Records from a data collection
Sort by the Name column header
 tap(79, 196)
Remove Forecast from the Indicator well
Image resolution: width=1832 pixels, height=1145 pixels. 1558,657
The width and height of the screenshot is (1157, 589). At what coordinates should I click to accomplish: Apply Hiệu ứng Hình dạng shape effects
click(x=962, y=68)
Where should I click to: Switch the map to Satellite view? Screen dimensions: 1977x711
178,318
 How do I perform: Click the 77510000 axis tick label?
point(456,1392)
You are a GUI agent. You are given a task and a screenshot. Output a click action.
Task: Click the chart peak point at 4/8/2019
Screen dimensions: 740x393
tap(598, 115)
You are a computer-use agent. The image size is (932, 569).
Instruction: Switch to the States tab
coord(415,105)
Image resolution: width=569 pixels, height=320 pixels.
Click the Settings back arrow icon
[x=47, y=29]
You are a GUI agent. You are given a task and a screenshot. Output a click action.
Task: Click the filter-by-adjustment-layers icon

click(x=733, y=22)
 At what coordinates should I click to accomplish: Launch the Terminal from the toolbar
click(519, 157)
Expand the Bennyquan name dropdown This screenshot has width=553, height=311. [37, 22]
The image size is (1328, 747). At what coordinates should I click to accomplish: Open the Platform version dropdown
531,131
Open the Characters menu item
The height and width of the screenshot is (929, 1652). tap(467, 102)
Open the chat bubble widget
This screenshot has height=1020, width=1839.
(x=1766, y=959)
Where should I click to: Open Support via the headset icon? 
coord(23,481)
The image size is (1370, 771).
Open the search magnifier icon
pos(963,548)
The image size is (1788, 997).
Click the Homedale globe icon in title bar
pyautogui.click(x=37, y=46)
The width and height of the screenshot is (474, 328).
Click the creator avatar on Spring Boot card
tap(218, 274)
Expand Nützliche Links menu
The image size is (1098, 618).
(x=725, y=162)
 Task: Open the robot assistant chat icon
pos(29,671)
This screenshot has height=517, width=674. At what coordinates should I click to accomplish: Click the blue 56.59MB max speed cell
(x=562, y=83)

- Work instructions
Output the records once more, exactly as they stand.

- Answer box
Sort by the Name column header
 tap(79, 196)
Remove Forecast from the Indicator well
Image resolution: width=1832 pixels, height=1145 pixels. 1558,657
The width and height of the screenshot is (1157, 589). At what coordinates should I click to accomplish: Apply Hiệu ứng Hình dạng shape effects
click(x=962, y=68)
Where should I click to: Switch the map to Satellite view? Screen dimensions: 1977x711
178,318
 How do I perform: Click the 77510000 axis tick label?
point(456,1392)
You are a GUI agent. You are given a task and a screenshot. Output a click action.
Task: Click the chart peak point at 4/8/2019
Screen dimensions: 740x393
tap(598, 115)
You are a computer-use agent. The image size is (932, 569).
Instruction: Switch to the States tab
coord(415,105)
Image resolution: width=569 pixels, height=320 pixels.
Click the Settings back arrow icon
[x=47, y=29]
You are a GUI agent. You are given a task and a screenshot. Output a click action.
Task: Click the filter-by-adjustment-layers icon

click(x=733, y=22)
 At what coordinates should I click to accomplish: Launch the Terminal from the toolbar
click(519, 157)
Expand the Bennyquan name dropdown This screenshot has width=553, height=311. [37, 22]
The image size is (1328, 747). At what coordinates should I click to accomplish: Open the Platform version dropdown
531,131
Open the Characters menu item
The height and width of the screenshot is (929, 1652). tap(467, 102)
Open the chat bubble widget
This screenshot has height=1020, width=1839.
(x=1766, y=959)
Where should I click to: Open Support via the headset icon? 
coord(23,481)
The image size is (1370, 771).
Open the search magnifier icon
pos(963,548)
The image size is (1788, 997).
Click the Homedale globe icon in title bar
pyautogui.click(x=37, y=46)
The width and height of the screenshot is (474, 328).
Click the creator avatar on Spring Boot card
tap(218, 274)
Expand Nützliche Links menu
The image size is (1098, 618).
(x=725, y=162)
 Task: Open the robot assistant chat icon
pos(29,671)
This screenshot has height=517, width=674. At what coordinates should I click to accomplish: Click the blue 56.59MB max speed cell
(x=562, y=83)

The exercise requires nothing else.